Prevent turbulent times travelling with kids

Whoever penned the phrase “getting there is half the fun” had clearly never travelled with kids to some far-off destination. Whether you’re heading off by car, plane, bus or train, you’re going to need some advance preparation, a few tricks up your sleeve and an extra dose of patience if your kids are in tow.

After more than a decade of travel with my two children, I’ve developed a few secret weapons for making trips go smoothly. Especially when my children were little, I would prepare a goodie bag for each of them, filled with small toys and things to eat. These coveted bags would only appear once the kids were sitting in their seats, strapped in and ready to go.

The highlight of the goodie bag was a little toy I selected to amuse them — a Polly Pocket for my daughter, for example, or a new matchbox car for my son. Okay, I admit I also included some popcorn balls and even a small bag of potato chips.

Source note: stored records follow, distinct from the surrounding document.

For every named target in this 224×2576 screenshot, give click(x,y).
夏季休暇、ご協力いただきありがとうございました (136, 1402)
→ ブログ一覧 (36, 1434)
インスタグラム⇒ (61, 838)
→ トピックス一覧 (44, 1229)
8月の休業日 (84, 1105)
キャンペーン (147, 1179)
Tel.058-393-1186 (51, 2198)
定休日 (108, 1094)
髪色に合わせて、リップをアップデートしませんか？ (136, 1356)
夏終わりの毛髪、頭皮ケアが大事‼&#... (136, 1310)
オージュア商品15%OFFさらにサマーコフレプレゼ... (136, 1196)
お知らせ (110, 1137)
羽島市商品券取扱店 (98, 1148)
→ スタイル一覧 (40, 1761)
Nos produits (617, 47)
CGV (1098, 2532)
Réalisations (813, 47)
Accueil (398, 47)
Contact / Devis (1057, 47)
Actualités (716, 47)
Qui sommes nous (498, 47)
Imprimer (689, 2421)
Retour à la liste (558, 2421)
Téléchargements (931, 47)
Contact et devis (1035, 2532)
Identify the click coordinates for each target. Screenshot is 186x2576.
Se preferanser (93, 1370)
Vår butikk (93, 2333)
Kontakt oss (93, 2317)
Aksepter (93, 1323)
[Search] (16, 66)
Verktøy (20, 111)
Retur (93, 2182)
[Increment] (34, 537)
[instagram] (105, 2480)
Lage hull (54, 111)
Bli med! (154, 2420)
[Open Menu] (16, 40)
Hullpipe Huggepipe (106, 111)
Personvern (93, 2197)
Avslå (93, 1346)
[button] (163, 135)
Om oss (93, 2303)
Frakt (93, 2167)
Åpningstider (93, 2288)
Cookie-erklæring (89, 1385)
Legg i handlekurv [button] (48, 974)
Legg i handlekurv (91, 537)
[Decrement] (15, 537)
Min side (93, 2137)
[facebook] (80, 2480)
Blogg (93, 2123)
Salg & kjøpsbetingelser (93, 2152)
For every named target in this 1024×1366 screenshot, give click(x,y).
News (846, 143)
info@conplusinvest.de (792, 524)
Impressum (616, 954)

Looking back, I think I could have gotten away with more wholesome treats, because the magic of the goodie bag, after all, was its novelty, which made the trip itself seem like a great adventure.

But we quickly learned never to rely solely on the goodie bag to get us smoothly through an entire trip. Even today, with portable DVD players, personal stereos and Game Boys at the ready, families still need to pay attention to the basics: food and water. Making sure kids and adults are well fed and hydrated can ward off meltdowns — theirs and yours.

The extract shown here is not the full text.